Peki bu hastalıkta en çok kimler risk altında? Antisosyal kişilik bozukluğunun oranlara bakıldığında, erkek hasta sayısının kadın hasta sayısından ezici çoğunlukta olduğu görülür. Uzmanlar buna neyin neden olduğunu bilmiyorlar, ancak genetik ve diğer biyolojik faktörlerin, özellikle erkeklerin daha fazla travmatik ve küfürlü bir ortamda bulunması gibi sebeplerin rol oynadığı düşünülüyor. Araştırmalar, gelişme çağında ki beyin hasarları ve yaralanmalarının da Antisosyal Kişilik Bozukluk ile de bağlantılı olabileceğini gösteriyor. Antisosyal Kişilik Bozukluğuna sahip insanlar genellikle yasaları sıklıkla çiğnediğinden, birçok mahkûmun bu hastalığa sahip olduğu düşünülüyor. Araştırmalar, erkek mahkumların bu sayını %47 kadın mahkumlarda ise %21 olduğu yönünde vuku buluyor.
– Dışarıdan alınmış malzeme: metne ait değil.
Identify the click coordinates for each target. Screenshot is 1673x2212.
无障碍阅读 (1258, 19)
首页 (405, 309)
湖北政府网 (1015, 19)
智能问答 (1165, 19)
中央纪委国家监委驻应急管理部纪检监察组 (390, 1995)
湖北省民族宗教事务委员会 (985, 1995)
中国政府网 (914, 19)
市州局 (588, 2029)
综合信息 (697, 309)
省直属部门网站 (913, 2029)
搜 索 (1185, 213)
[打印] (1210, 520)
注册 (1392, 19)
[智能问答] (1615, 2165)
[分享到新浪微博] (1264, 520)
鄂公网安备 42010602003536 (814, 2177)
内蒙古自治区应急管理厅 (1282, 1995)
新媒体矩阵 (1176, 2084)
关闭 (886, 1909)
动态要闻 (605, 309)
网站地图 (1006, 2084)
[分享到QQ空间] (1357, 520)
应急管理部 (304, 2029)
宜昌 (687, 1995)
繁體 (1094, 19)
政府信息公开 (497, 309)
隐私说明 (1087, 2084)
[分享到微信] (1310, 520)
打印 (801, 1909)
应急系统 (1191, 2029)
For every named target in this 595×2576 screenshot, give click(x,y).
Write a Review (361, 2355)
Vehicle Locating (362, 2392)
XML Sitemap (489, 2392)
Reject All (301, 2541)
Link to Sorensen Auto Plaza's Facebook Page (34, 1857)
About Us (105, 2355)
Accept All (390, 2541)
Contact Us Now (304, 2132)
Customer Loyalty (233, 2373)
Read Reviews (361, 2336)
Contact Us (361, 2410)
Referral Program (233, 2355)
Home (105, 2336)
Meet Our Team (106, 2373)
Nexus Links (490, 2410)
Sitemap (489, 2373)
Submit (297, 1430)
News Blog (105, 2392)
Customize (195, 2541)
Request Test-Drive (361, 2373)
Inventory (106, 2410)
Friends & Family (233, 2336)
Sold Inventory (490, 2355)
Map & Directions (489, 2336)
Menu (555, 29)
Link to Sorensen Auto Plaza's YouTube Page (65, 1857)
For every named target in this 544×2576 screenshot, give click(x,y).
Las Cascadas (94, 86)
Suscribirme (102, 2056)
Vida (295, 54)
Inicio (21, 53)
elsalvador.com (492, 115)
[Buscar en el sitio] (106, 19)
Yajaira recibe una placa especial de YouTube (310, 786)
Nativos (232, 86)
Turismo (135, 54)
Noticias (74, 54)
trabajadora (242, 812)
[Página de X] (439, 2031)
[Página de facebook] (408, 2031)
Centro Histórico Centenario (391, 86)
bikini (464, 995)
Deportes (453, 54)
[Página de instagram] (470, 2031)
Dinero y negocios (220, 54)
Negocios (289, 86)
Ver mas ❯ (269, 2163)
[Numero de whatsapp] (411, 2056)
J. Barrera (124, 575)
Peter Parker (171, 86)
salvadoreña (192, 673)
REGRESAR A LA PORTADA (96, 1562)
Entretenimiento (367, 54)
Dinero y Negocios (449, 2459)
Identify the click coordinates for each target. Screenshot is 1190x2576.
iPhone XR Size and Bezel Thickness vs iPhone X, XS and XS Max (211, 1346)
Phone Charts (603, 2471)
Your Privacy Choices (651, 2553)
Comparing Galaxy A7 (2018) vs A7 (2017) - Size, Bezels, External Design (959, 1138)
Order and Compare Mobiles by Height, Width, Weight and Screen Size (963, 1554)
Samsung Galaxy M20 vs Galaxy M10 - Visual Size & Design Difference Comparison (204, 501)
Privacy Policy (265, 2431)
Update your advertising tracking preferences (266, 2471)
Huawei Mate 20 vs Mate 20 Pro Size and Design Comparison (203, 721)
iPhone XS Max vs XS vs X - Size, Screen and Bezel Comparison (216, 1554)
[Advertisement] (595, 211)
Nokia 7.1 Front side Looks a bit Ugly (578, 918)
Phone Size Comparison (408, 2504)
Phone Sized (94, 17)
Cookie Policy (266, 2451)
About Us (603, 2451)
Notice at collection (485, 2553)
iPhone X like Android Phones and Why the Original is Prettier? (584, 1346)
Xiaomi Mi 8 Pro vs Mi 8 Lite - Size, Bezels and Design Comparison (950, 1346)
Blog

Davranış bozukluğu belirtileri sergileyen çocuk ve ergenlerin, ilerleyen dönemlerde Antisosyal Kişilik Bozukluğu hastalığını geliştirme olasılığı, normal kişilere göre çok daha fazladır.

Teşhis ve Tedavi

Antisosyal Kişilik Bozukluğuna sahip olan insanlar genellikle ergenlik döneminde davranış bozukluğu belirtileri gösterir ancak birey 18 yaşına gelene kadar kadar tam teşhis ve tedavi sağlanamaz. Genellikle, Antisosyal Kişilik Bozukluğuna sahip yetişkinler çocukluk veya erken ergenlikte davranış bozukluğu belirtileri göstermiş olacaklardır. Hastalığın tedavisi zordur. Bu hastalığa sahip insanlar nadiren kendi başlarına yardım talebinde bulunurlar, çünkü çoğu zaman buna ihtiyaç duymadıklarını düşünürler. Tedavi istendiğinde, bireysel veya grup ortamlarında davranışçı terapi veya psikoterapi tedavisi uygulanabilir. Doktorlar bazen dürtüsel saldırganlık gibi semptomları tedavi etmek için duygu durum düzenleyicileri veya bazı atipik antipsikotikler gibi bazı psikiyatrik ilaçlar kullanırlar. Size yakın bir kişinin Antisosyal Kişilik Bozukluğu varsa, bir destek grubuna katılmayı düşünebilirsiniz ya da bir psikiyatrist, sosyal hizmet uzmanı veya psikologdan yardım isteyebilirsiniz. Sevdiğiniz kişinin davranışını değiştiremezsiniz, ancak sınırları belirlemenize ve kendinizi zarardan korumanıza yardımcı olacak davranışları ve gücü keşfedebilirsiniz.